Innovation doesn’t have to be drastic
When brainstorming the Next Big Thing, some new product or idea that will change everything and add a few extra zeros to your bank balance, you don’t always need to reinvent the wheel. In fact sometimes the smallest changes to existing formulas can be the most important and profitable.
People tend to stray away from the small and mundane because it’s less glamorous. Chasing our big ideas is chasing our dreams. We want to shoot for the moon, not the next town over. Apollo 11 was number eleven for a reason though. If you have a big idea, work backwards from it. Innovation can be incremental. You have to build up, and you may well find something simpler and in fact, more valuable, along the way.
If you look at all the biggest products and services of the last few decades or so, many of them have been deliciously simple. A simple twist on a core idea, or perhaps just the streamlining of an existing one. Uber, and all its many diminutives, brought peer-to-peer services to transportation and completely revolutionised the taxi and food delivery markets in the process. ‘McDonalds doesn’t deliver? No problem, we’ll bring the delivery to them and then to you.’ It was an extension, an addition to a tried and tested industry that changed everything.
Some of the twentieth century’s most prominent entrepreneurs and ideas people made their name with relatively simple ideas. Elon Musk may be known now for outlandish ideas about space travel and colonisation of Mars, but his most profitable venture to date is also one of his first – PayPal – which as an idea is as simple as they come, a streamlined means to make online payments with just an email address and a password. Whilst Tesla and SpaceX hemorrhage money on a yearly basis, kept afloat by promise alone, PayPal endures and profits two decades after its inception.
It goes beyond big business. In some of the world’s poorest and resource-restricted countries and environments, small changes have made an enormous difference.
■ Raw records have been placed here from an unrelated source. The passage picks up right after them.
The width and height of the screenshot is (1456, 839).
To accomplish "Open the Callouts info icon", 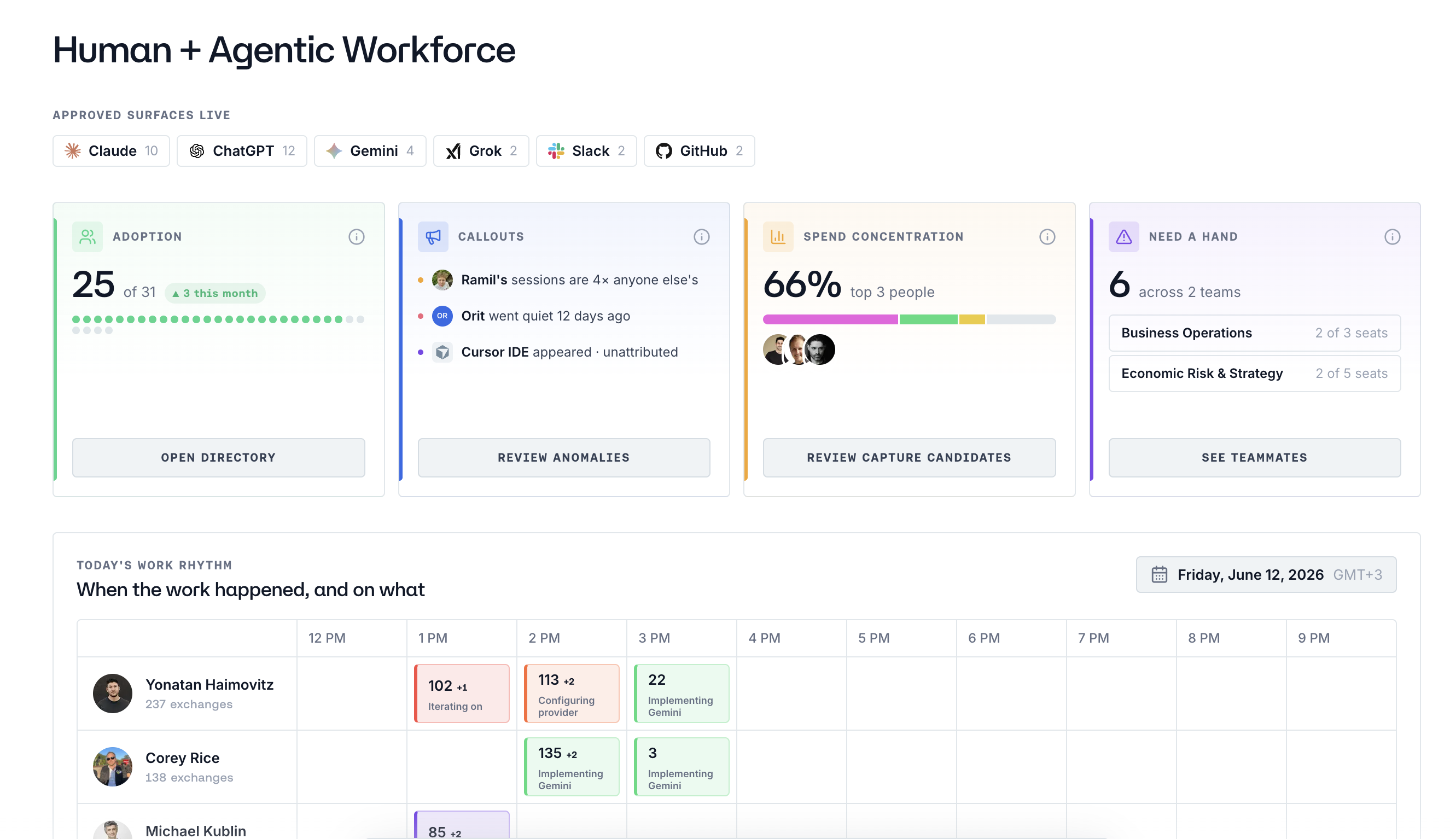I will 701,237.
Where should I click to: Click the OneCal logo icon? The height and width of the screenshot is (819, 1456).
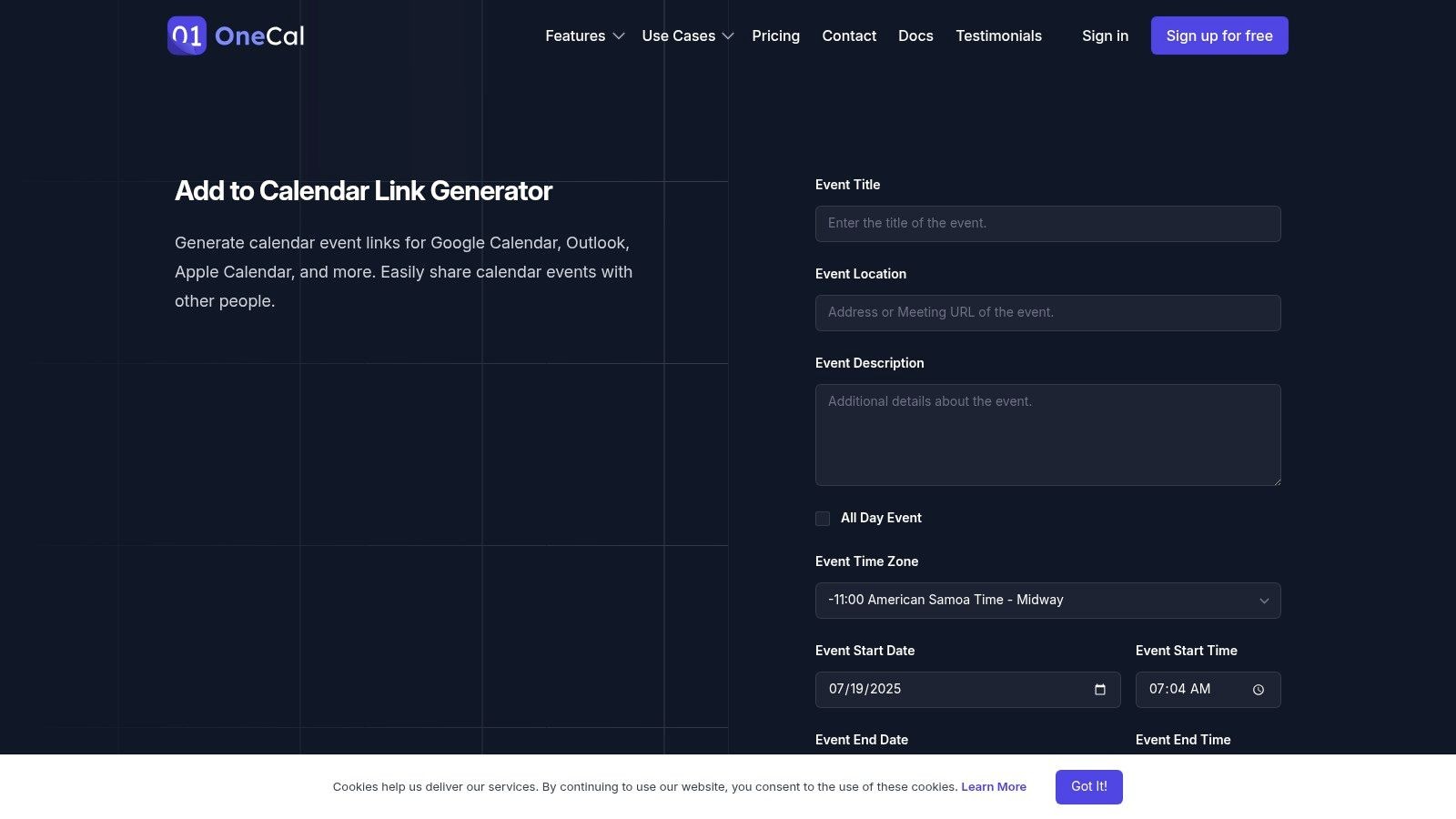pyautogui.click(x=187, y=35)
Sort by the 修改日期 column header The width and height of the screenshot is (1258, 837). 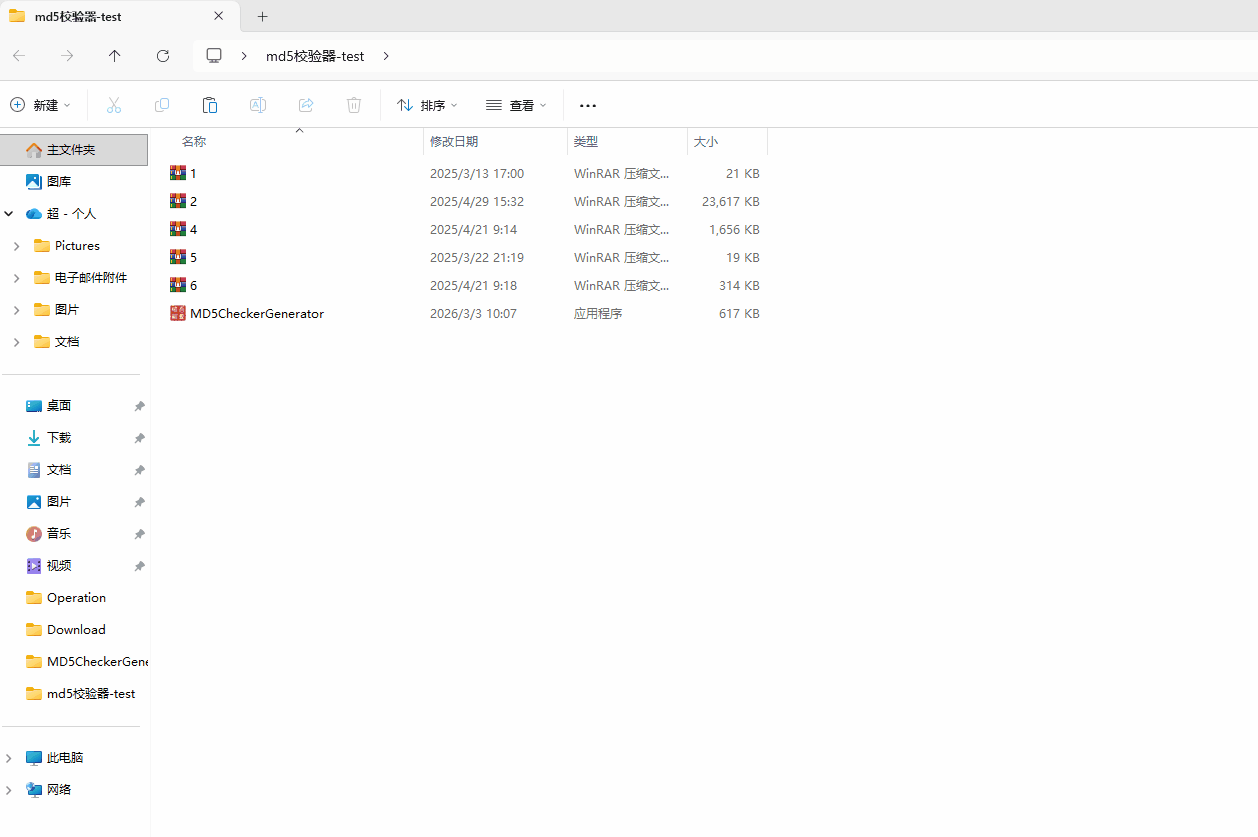pos(454,142)
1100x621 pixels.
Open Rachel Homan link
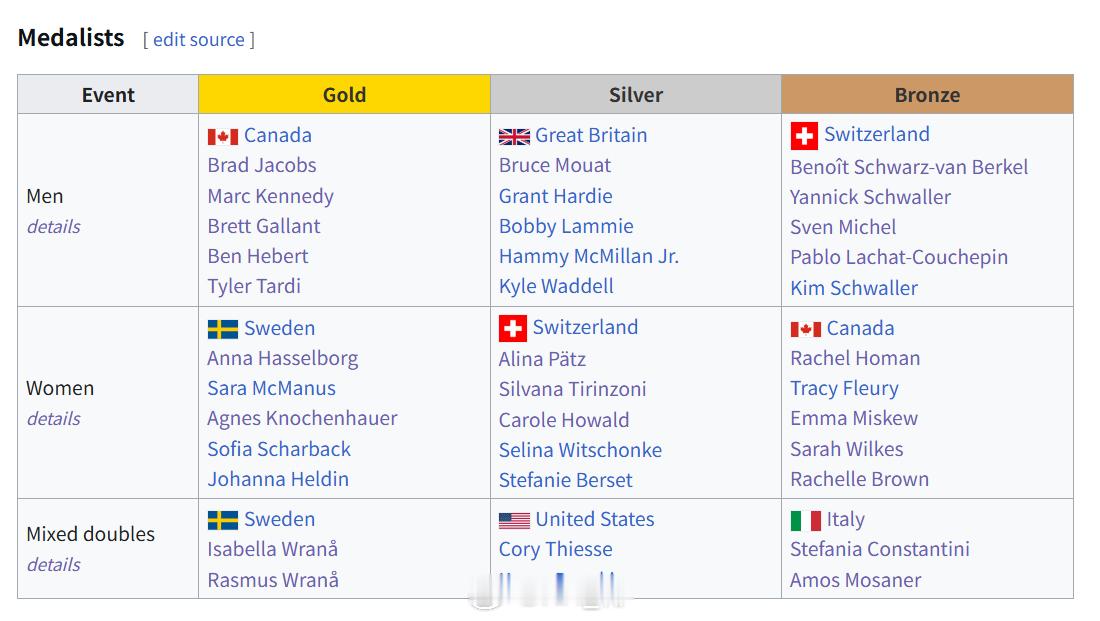pos(855,358)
The ‘Penguin’, a simple plastic suction bottle, is used in the third-world to remove airway obstructions with ease, reducing child mortality rates. In India, health organisations had difficulty getting parents to vaccinate their children. The solution? Give away a bag of lentils with each vaccination. Immunisation rates soared. By examining the problem, aid organisations found a basic, common incentive that made a measurable and significant difference. This same logic can be applied anywhere. Instead of focusing on creating a market or need, look at what already exists and isn’t being catered to, or isn’t being catered to well. Improvement and incrementation.
Thinking big is good; the heart of innovation is daring to dream. It doesn’t mean, however, that you should be missing the forest for the trees. Getting caught up in either the minute or grand can leave you blind to the simple and sublime.